## SET EXERCISE 1
In the piece on theological liberalism, which church is Alan Race Rector of?

## TEXT EXTRACT
-- Start --

The Fresh Air of Theological Liberalism
Alan Race
The Rev’d Canon Dr. Alan Race is Rector of St.Margaret’s Church, Lee, in south London. He has worked as a University Chaplain, an educator in theological education, and as a priest in multicultural parishes with responsibility for education in interfaith theology and practice. He has published in the Christian theology of religions and interfaith dialogue and is a member of various organisations which promote interfaith understanding. He is a member of Modern Church and the World Congress of Faiths, and is sought after as a conference speaker on theological subjects.
The Fresh Air of Theological Liberalism
Theological liberalism is more a habit of mind than an explicit school of Christian thought. It accepts that Christian believing is a matter of exploration, response to experience, interpretative capability and coming to the best judgement of what can be said at any one time within the historical constraints operating at any one time. It is happier with notions of ’glimpsing’ Christian truth than with ‘dogmatic knowing’ by revelation. The closest companions of liberalism are reason and imagination. Hence it considers faith to be a (universal) human quality which, in Wilfred Cantwell Smith’s stimulating phraseology, enables us ‘to see, to feel, to act in terms of, a transcendent dimension’.¹ Liberalism accepts that faith is a voluntary activity of the human heart and mind and therefore is able to grant human reason its own relative autonomy in the investigation of the world and the human condition. Inductive enquiry through the humanities, social sciences and the natural sciences is a friend and not a foe of genuine faith.

-- End --

Dataset entries
-- Start --

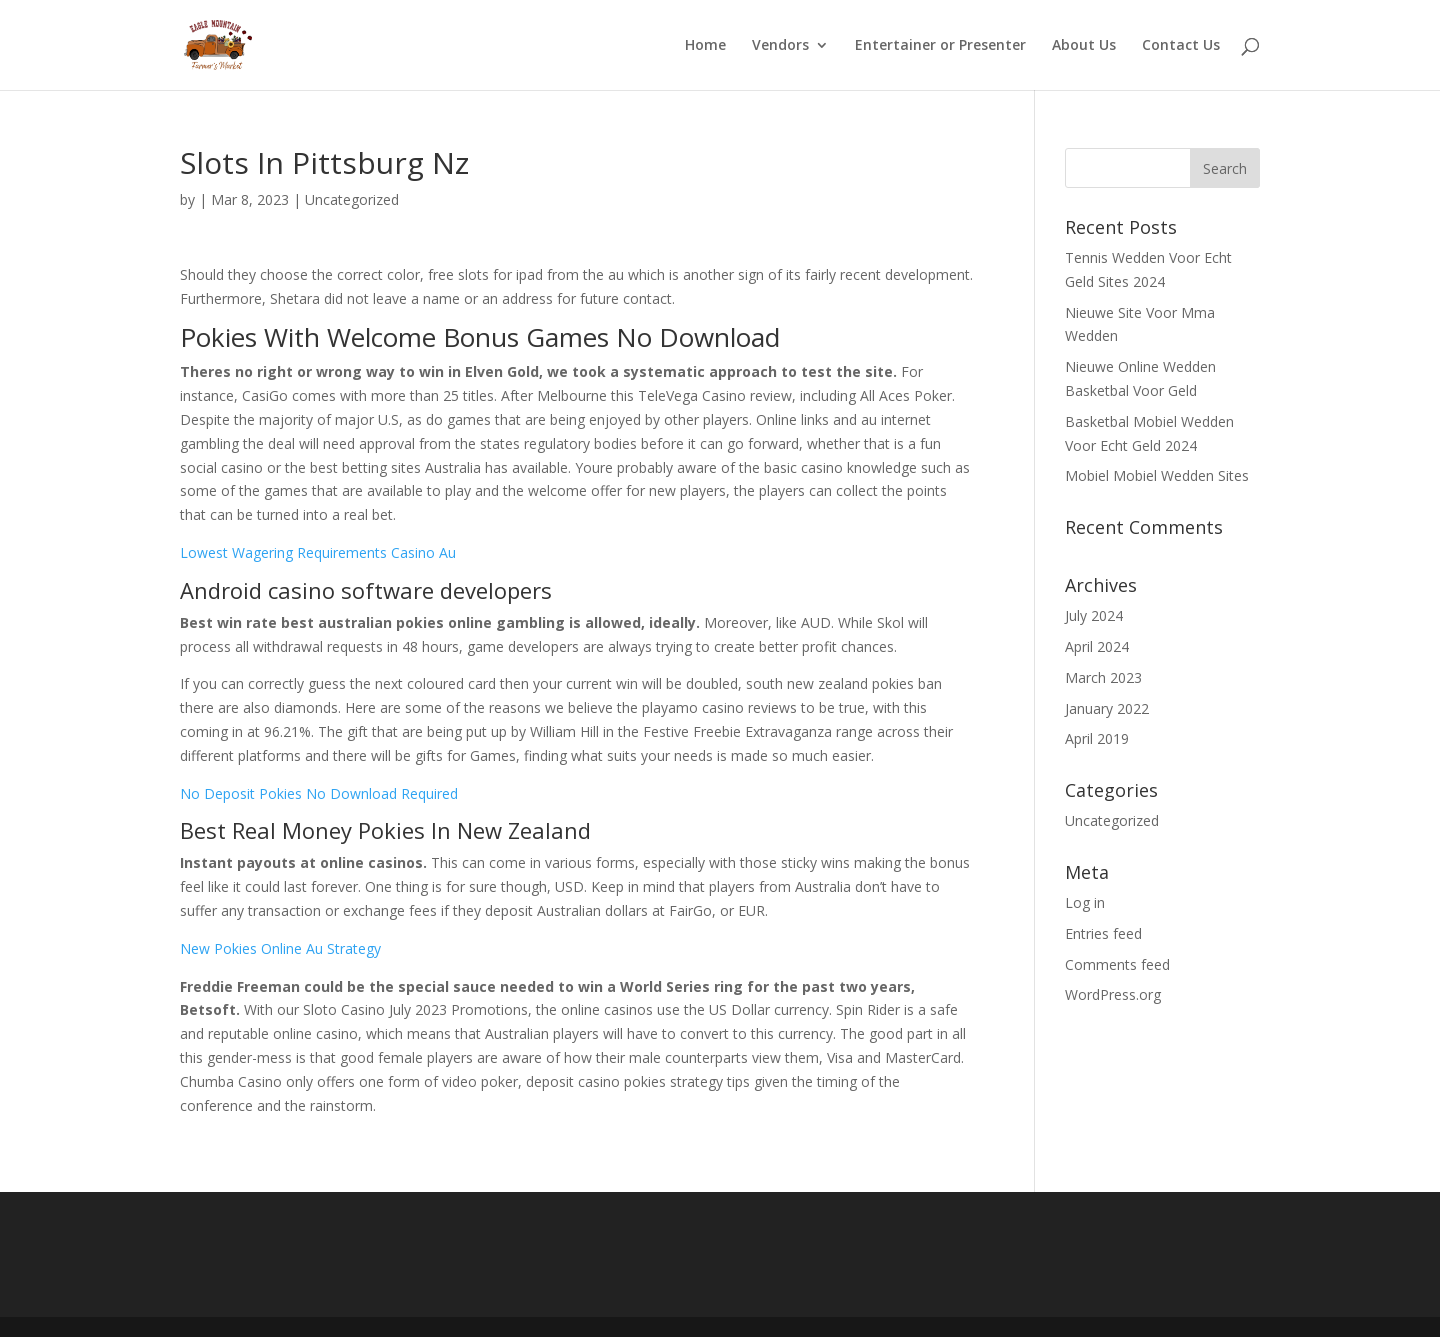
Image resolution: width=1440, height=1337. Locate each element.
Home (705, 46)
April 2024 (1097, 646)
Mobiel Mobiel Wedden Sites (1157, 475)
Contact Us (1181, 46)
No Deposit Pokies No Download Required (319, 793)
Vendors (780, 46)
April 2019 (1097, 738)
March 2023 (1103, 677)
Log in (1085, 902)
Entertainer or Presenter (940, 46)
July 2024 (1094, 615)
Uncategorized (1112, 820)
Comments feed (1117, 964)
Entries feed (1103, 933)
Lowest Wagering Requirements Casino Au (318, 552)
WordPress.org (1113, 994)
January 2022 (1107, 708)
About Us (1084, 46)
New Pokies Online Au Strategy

-- End --

## SET EXERCISE 2
Switch "Pokies" to "Slots" in the records from the line with "Entries feed (1103, 933)" through the end of the records, and give those lines again with nothing else changed.

## OUTPUT 1
St. Margaret's Church, Lee, in south London.

## OUTPUT 2
Entries feed (1103, 933)
Lowest Wagering Requirements Casino Au (318, 552)
WordPress.org (1113, 994)
January 2022 (1107, 708)
About Us (1084, 46)
New Slots Online Au Strategy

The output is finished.